Air compressor basics
Compressors don't make pressure; they pump volume. If a compressor is rated at a given pressure, that means it is constructed to safely contain that pressure. The controls limit the pressure relative to the configuration into which the compressor is pumping. If more volume is pumped into the downstream system than is removed by the users, the pressure rises. If more air volume is removed by users than is pumped into the system, the pressure falls. The job of the controls is to limit the pumped volume partially — or entirely — relative to the pressure set points adjusted on the controls.
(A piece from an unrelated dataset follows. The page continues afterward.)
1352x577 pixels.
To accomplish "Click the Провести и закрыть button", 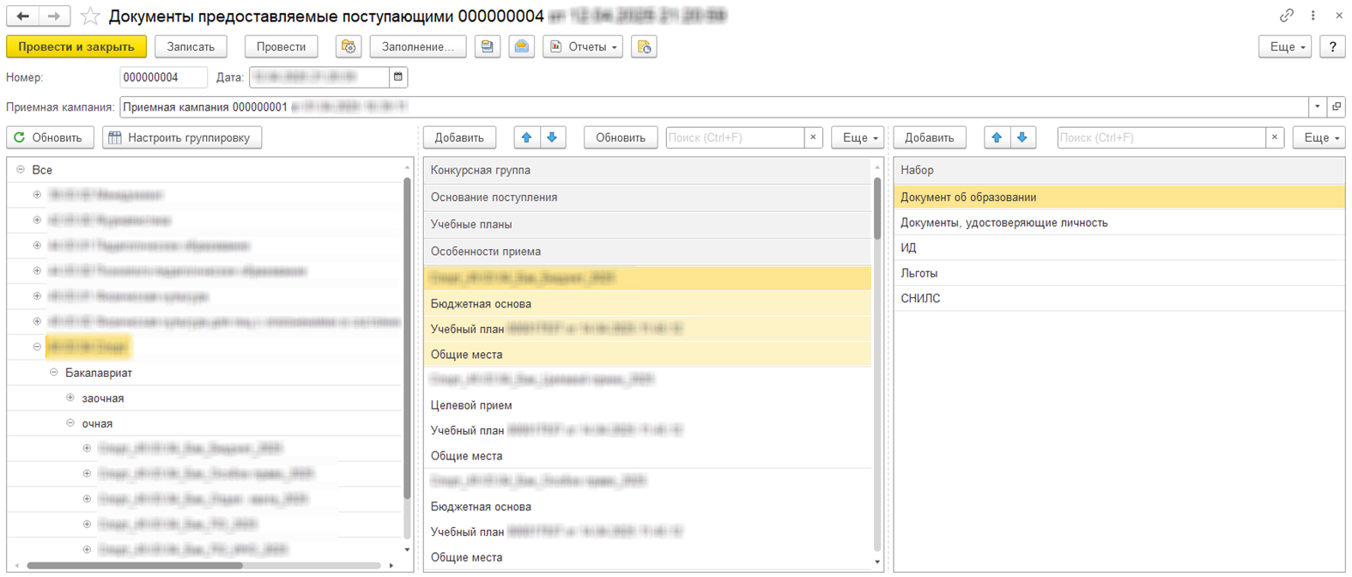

At full load, the compressor pumps 100% of its volumetric capacity and the controls perform no function.
Whether looking at single or multiple compressors, it is important that each compressor that is running should be optimized — this means pumping the optimum volume at the optimum pressure, or the maximum pounds of gas per minute at whatever pressure is accomplished with the least amount of energy. In addition, controls on compressors protect the equipment. They are usually integrally tied to safety alerts, alarms, or shutdowns. It is to your advantage to know what safety features are in the control system and how they function.
The vast majority of older compressors have few and relatively simple safety features — sometimes only encompassing high pressure and temperature shutdowns. Many newer compressors use microprocessors for controls and safety functions. Their control consoles include many more safety features and complex functions.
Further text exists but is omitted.